Experiments were performed to determine the effect of static air pressure on the performance of single dielectric barrier discharge (SDBD) plasma actuators. This was motivated by the need for expanding the validity of numerical models for plasma actuators to include changes in air properties. The performance metric chosen for the actuator was the amount of the thrust force generated by the actuator. The experimental setup consisted of a plasma actuator mounted on a flat surface that was standing vertically on a digital scale placed in a vacuum vessel. The dependence of the generated thrust on the air pressure was then documented, for a range of input ac voltages and frequencies, the area of the covered electrode, and the dielectric characteristics.
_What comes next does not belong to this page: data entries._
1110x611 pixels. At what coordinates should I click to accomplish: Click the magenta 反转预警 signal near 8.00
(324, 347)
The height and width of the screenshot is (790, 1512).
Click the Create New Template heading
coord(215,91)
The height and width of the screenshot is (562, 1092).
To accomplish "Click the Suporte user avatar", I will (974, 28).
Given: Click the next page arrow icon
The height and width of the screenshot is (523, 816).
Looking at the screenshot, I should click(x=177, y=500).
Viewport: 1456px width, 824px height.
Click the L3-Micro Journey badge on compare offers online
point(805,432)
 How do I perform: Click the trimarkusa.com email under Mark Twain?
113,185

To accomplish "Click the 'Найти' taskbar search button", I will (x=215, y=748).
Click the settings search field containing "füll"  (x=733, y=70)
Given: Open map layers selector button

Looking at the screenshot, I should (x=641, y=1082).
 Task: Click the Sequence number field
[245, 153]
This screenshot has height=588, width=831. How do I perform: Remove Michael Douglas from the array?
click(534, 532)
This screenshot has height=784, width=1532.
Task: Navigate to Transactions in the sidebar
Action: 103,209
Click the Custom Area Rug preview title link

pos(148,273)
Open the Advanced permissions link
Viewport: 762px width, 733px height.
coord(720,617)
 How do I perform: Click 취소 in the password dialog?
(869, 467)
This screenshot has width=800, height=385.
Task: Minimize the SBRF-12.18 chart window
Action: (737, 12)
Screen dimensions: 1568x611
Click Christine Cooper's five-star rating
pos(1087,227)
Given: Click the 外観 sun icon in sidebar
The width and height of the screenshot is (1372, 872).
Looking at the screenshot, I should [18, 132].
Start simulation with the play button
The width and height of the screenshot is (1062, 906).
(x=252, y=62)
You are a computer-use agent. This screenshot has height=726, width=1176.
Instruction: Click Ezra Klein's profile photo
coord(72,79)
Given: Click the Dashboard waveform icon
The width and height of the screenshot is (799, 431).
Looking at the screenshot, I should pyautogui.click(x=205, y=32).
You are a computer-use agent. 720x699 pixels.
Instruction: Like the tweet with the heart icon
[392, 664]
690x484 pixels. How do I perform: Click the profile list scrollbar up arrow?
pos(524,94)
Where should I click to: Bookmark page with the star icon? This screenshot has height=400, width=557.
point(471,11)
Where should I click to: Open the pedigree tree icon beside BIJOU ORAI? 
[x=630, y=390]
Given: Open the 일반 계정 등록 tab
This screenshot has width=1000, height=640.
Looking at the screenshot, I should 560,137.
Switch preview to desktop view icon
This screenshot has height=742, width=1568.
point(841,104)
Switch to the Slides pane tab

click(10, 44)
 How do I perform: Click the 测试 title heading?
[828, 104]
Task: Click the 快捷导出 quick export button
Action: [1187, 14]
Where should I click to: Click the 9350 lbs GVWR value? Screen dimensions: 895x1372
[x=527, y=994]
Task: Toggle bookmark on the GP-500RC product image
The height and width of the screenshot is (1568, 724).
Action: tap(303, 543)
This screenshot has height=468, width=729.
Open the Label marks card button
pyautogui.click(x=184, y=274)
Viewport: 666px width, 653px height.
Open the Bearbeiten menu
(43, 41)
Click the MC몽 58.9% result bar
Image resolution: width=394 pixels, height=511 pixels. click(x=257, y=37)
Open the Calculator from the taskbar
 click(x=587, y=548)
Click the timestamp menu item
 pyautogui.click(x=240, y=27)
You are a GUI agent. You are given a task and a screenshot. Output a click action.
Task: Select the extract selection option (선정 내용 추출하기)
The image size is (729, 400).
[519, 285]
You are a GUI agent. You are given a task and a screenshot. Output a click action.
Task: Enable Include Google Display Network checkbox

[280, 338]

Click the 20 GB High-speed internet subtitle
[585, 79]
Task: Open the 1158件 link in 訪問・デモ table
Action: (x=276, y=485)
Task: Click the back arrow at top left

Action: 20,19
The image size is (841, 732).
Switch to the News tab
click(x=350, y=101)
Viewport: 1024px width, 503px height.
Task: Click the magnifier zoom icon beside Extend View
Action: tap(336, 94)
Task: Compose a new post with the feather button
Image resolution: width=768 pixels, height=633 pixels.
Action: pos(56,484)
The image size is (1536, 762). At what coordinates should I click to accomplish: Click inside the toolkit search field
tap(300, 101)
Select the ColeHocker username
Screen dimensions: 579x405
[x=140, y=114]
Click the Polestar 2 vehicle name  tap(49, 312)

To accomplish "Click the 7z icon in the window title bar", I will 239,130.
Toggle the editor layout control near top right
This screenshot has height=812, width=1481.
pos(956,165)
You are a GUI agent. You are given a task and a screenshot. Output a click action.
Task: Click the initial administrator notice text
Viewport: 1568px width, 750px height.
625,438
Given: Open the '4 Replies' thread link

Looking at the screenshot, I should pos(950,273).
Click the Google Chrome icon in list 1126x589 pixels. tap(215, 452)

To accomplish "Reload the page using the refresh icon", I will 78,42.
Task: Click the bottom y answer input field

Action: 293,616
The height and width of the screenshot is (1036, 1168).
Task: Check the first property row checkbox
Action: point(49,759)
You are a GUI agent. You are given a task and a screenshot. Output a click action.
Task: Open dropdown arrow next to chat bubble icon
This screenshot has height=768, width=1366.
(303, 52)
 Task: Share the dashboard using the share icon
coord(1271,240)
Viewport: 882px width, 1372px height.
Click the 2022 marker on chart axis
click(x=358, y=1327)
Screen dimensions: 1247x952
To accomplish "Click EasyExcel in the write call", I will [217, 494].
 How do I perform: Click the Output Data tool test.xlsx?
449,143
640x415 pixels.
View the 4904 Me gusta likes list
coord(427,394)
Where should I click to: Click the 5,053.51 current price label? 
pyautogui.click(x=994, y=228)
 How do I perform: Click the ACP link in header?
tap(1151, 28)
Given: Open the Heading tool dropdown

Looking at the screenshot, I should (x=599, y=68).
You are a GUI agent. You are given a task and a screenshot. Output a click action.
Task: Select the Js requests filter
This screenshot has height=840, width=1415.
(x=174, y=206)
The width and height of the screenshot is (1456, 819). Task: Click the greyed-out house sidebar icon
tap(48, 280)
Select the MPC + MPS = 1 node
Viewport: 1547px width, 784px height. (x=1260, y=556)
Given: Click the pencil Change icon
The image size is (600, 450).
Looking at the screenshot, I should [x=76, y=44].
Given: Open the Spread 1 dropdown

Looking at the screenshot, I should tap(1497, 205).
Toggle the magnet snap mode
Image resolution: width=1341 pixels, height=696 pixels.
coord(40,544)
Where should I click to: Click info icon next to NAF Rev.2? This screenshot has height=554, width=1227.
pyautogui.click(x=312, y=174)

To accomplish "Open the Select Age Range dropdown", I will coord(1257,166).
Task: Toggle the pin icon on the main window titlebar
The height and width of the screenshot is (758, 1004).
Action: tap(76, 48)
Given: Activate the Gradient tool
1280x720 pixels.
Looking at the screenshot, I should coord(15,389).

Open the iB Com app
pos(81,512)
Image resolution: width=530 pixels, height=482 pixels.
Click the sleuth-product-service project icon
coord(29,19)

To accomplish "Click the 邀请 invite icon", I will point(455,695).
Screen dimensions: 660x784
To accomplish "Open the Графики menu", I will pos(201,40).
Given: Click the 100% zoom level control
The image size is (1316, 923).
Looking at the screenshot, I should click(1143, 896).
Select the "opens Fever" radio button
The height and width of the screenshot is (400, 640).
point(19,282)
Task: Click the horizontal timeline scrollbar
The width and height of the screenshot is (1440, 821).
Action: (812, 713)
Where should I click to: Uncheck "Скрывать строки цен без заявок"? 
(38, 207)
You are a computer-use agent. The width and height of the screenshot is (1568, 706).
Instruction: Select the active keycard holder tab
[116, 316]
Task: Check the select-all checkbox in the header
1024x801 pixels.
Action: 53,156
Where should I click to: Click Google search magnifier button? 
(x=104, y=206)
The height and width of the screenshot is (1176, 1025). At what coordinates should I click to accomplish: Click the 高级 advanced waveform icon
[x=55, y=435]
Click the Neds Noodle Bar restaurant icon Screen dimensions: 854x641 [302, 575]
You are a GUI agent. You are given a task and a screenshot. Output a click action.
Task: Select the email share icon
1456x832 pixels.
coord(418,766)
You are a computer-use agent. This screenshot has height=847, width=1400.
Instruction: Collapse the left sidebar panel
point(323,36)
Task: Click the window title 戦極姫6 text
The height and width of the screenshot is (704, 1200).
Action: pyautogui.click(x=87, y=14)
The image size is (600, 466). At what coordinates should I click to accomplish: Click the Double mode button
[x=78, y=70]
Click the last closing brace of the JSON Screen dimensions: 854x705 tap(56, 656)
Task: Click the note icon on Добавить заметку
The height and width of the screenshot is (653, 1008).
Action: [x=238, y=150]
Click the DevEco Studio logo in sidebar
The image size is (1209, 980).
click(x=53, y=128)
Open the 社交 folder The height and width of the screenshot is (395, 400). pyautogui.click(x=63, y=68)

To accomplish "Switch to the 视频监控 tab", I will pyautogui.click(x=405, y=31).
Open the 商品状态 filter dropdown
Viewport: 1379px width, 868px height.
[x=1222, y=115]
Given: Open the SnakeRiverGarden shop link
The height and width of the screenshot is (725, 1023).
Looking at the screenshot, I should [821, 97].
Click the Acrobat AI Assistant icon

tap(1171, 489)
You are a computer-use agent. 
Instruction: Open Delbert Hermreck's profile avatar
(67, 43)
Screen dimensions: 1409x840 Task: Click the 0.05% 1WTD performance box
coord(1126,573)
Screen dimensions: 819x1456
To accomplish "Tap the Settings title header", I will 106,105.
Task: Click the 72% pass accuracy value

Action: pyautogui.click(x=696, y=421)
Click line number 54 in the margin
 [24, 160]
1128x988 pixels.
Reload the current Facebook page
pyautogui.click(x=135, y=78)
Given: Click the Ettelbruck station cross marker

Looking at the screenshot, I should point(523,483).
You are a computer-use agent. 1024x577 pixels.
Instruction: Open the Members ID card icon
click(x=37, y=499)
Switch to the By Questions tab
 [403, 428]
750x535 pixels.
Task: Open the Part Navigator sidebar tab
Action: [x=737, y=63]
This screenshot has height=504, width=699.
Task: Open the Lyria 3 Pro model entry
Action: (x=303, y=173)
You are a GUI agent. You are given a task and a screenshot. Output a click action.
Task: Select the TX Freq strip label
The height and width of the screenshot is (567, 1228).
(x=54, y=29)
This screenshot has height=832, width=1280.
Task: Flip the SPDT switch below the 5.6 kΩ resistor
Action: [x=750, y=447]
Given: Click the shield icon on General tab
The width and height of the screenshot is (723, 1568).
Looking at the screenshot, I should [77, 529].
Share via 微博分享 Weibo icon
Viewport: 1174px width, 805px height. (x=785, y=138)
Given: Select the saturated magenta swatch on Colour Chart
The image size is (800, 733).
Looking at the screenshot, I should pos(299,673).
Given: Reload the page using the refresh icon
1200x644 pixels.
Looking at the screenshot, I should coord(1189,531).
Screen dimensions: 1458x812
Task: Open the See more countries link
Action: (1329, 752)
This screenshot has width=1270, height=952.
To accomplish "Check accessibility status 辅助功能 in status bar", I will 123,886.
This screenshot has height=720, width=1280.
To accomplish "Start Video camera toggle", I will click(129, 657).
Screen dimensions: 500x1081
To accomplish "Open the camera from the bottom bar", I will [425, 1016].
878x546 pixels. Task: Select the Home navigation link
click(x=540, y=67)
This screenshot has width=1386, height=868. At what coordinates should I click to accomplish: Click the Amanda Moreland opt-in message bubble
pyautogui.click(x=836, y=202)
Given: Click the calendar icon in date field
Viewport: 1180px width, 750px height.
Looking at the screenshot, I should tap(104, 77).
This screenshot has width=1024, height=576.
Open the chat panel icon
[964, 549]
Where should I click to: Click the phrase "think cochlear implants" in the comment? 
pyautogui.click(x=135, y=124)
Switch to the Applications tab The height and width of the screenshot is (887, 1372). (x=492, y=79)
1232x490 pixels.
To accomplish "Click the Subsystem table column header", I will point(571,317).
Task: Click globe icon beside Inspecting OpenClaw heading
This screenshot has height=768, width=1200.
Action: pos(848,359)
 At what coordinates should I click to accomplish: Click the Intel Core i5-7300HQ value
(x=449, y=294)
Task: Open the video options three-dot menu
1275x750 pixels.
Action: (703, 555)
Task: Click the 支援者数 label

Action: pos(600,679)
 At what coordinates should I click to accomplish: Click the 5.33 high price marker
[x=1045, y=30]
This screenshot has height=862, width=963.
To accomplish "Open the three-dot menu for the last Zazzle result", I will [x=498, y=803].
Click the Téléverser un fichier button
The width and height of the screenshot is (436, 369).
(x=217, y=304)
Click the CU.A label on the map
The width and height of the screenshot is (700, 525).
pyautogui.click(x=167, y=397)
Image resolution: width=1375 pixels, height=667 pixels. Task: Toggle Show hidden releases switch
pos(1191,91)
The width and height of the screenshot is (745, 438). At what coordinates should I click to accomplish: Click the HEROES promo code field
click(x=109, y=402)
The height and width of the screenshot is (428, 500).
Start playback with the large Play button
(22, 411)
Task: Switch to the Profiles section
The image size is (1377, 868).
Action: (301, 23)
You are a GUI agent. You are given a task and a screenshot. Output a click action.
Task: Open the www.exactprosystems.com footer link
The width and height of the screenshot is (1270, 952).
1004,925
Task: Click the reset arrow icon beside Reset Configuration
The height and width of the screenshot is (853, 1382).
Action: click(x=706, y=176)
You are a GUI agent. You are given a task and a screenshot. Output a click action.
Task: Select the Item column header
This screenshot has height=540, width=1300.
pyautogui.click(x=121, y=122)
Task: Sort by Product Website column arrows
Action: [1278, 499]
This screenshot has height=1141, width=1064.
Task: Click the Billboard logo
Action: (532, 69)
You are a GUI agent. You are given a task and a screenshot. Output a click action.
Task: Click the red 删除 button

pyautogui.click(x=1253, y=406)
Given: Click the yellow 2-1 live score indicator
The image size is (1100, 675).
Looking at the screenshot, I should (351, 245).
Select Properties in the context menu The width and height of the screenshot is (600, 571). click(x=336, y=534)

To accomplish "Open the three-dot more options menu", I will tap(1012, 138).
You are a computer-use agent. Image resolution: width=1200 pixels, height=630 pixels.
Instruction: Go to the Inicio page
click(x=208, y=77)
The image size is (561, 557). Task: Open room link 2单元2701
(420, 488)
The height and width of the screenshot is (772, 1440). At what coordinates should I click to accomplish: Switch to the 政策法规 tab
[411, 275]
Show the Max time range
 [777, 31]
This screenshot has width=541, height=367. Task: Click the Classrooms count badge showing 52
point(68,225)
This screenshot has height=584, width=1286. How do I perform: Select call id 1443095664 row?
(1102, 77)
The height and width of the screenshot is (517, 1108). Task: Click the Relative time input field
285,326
The pressures ranged from atmospheric to 10in-Hg absolute. As the pressure was lowered, the threshold voltage to ionize the air decreased, thereby generating thrust at lower voltages. Up to the maximum thrust limit, the thrust was proportional to the applied voltage to the 7/2 power previously observed at atmospheric pressure. The maximum thrust could be limited by having too small of a covered electrode area, or by a transition from a diffuse plasma to concentrated filaments. As the pressure was lowered, filaments occur at lower input voltages. A summary map of operation is presented.